Tens of thousands demonstrated in central Tel Aviv on Saturday against Prime Minister Benjamin Netanyahu’s far-right new government, which critics say threatens Israeli democracy.
Demonstrators braved the rain for the rally, holding signs with slogans decrying a “government of shame” and calling for “the dictator to fall”, AFP correspondents said.
Israeli media reported that 80,000 people joined the rally, citing police sources. Police gave no official estimate after reporting 20,000 protesters earlier in the evening.
The protest is the largest since Netanyahu’s new government took power in late December in Israel, a country of just over nine million people.
“The situation is worrying and scary,” said 22-year-old protester Aya Tal, who works in the high-tech industry.
“They want to take away our rights… We have to unite.”
Other rallies took place in Jerusalem, outside the prime minister’s and president’s residences, and in the northern city of Haifa, local media reported.
Already Israel’s longest-serving prime minister, Netanyahu returned to power leading a coalition with far-right and ultra-Orthodox Jewish parties, some of whose officials now head key ministries.
Protesters called on Netanyahu, who is fighting corruption charges in court, to step down.
“Bibi (Netanyahu) doesn’t want democracy, we don’t need fascists in the Knesset,” read a sign at the Tel Aviv protest, referring to Israel’s parliament.
Crowds filled the streets surrounding Tel Aviv’s Habima Square and chanted “democracy, democracy”, according to an AFP correspondent.
Opposition parties had called on Israelis to join the protest – organized by an anti-corruption group – to “save democracy” and to protest against a planned judicial overhaul.
Justice Minister Yariv Levin on Jan. 4 announced a controversial plan to give lawmakers more powers to appoint judges and overrule Supreme Court rulings.
In Israel, which has no constitution, the Supreme Court currently has the power to strike down laws it deems discriminatory.
Former Supreme Court Justice Ayala Procaccia told the crowd that the Israeli public “will not accept… the destruction of the core values of our system.”
“We are at a fateful moment for the future of Israel,” she said.
The new government has also announced its intention to pursue a policy of settlement expansion in the occupied West Bank and to carry out social reforms that worry members and supporters of the LGBTQ community.
The rally included messages against the Israeli occupation of Palestinian territories and calls to protect the rights of the LGBTQ community.
“There is no democracy with occupation,” read one placard.
Netanyahu is the first sitting Israeli prime minister to be indicted while in office. He denies the charges against him of bribery, fraud and breach of trust.
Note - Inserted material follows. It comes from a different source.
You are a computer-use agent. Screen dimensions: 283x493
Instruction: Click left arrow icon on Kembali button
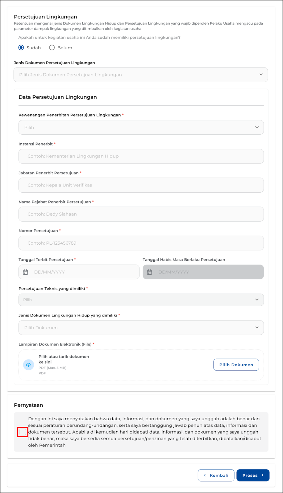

The leader of the right-wing Likud party was ousted from office in 2021 after a record 12-year run by a ragtag coalition of parties, elected in the wake of anti-corruption protests that called for Netanyahu’s resignation.
His return to power ended an unprecedented period of political stalemate that forced five elections in less than four years and deepened social divisions.
Center-left opposition Labor Party leader Merav Michaeli was among several politicians at the Tel Aviv rally, as was former foreign minister Tzipi Livni.
Former defense minister Benny Gantz, now in opposition, shared a video of himself at the protest on Twitter.
“We will fight in the Knesset, we will fight in the media, we will fight in the streets,” Gantz told protesters.
“We will ensure that Israel’s democratic foundations are preserved,” he said. “We are fighting together for the future of the country.”